OBJECTIVE:
Could you rewrite the lines from the one with "Given: Tap the middle liker avatar thumbnail" up to and including the one with "This screenshot has width=645, height=1220.", changing "middle" to "leftmost" and leaving everything else as it is?

ITEMS:
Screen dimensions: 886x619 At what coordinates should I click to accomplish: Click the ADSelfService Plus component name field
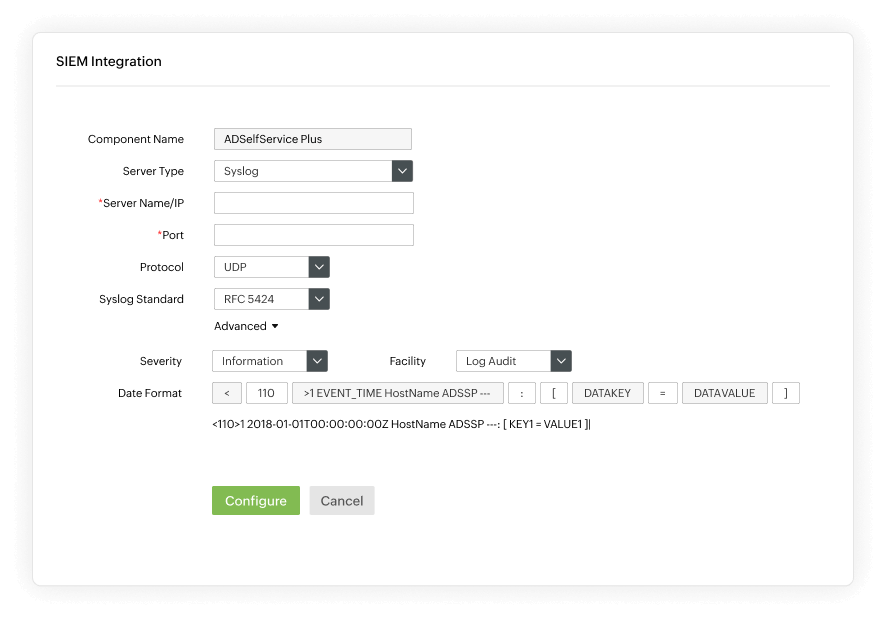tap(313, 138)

--

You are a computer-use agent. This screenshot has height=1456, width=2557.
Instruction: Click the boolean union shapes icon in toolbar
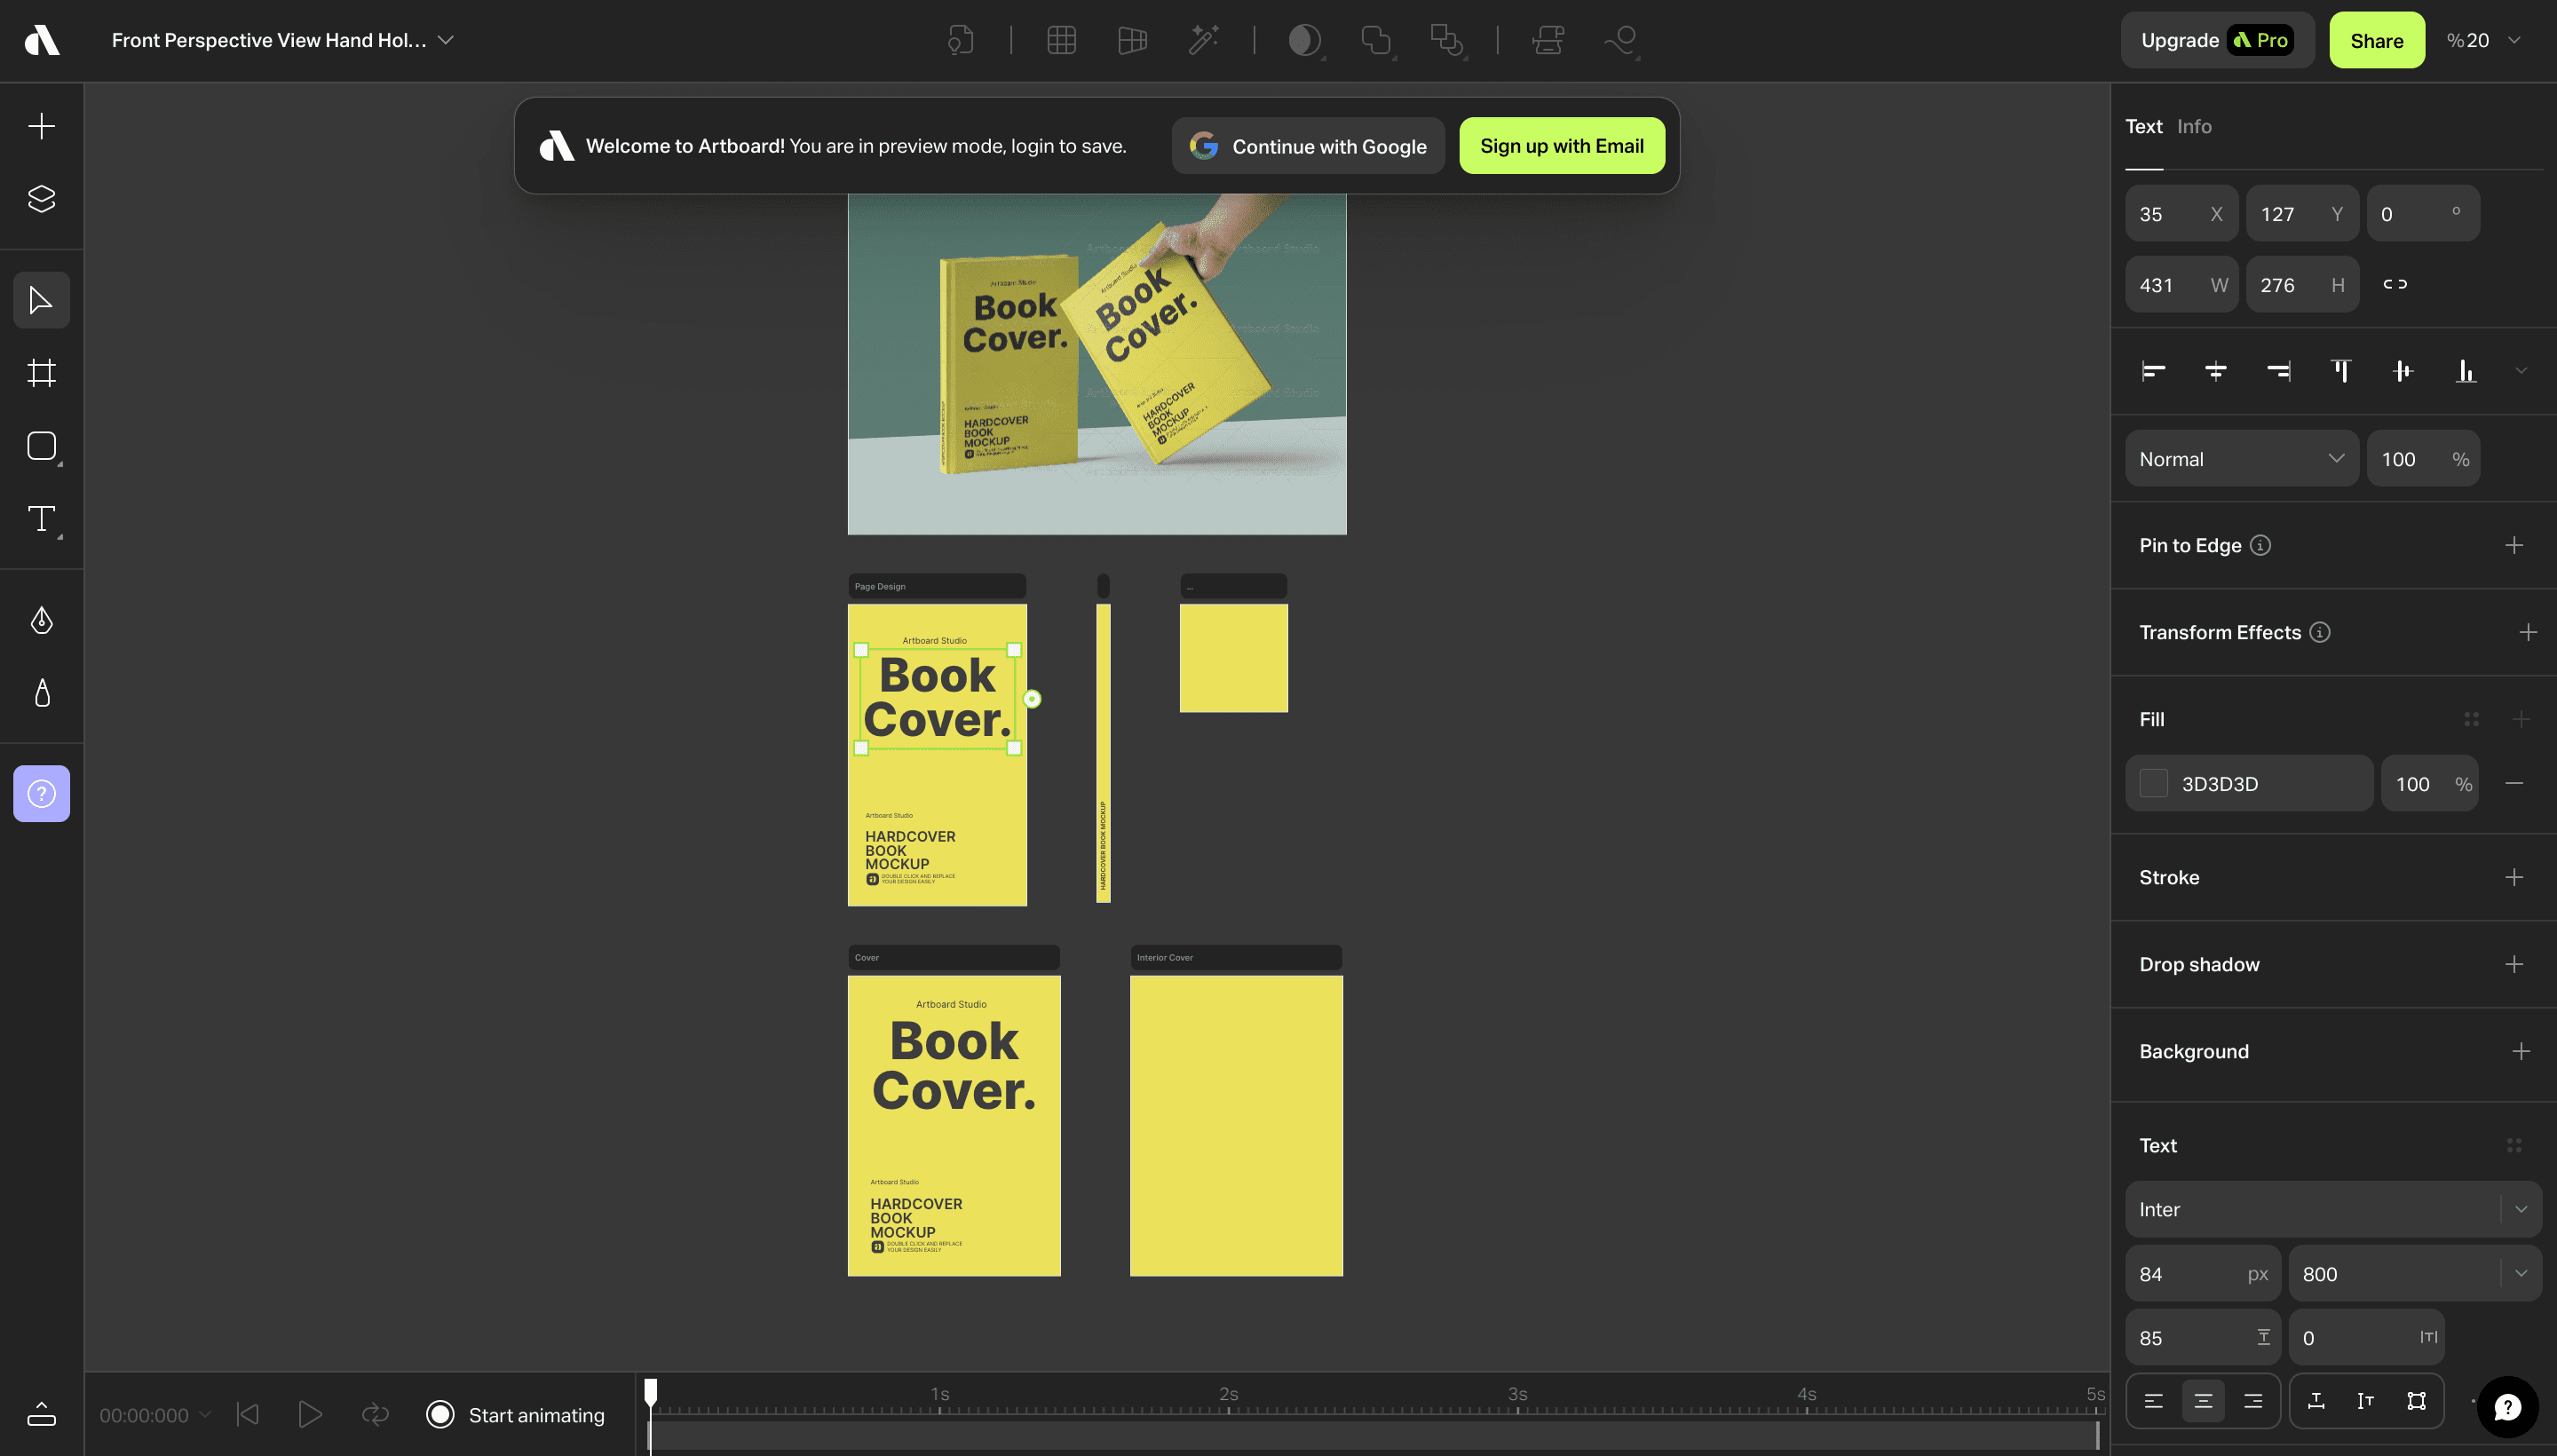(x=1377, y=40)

---

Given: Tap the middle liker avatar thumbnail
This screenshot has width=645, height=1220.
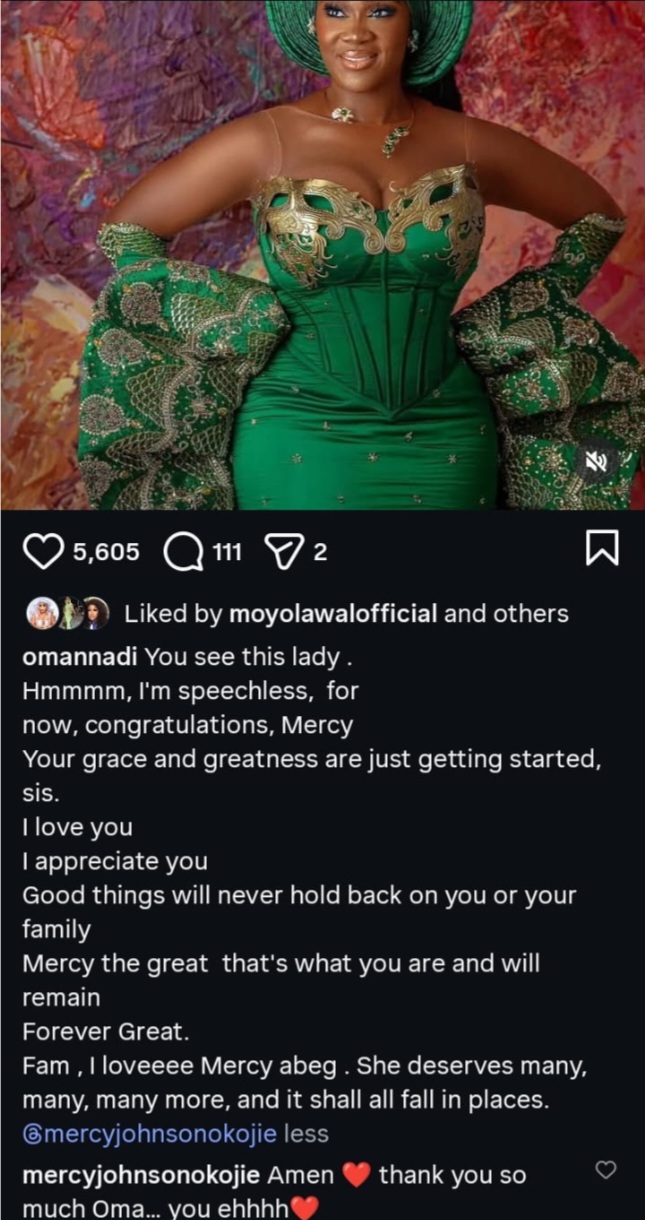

THE RESPONSE:
Given: Tap the leftmost liker avatar thumbnail
This screenshot has width=645, height=1220.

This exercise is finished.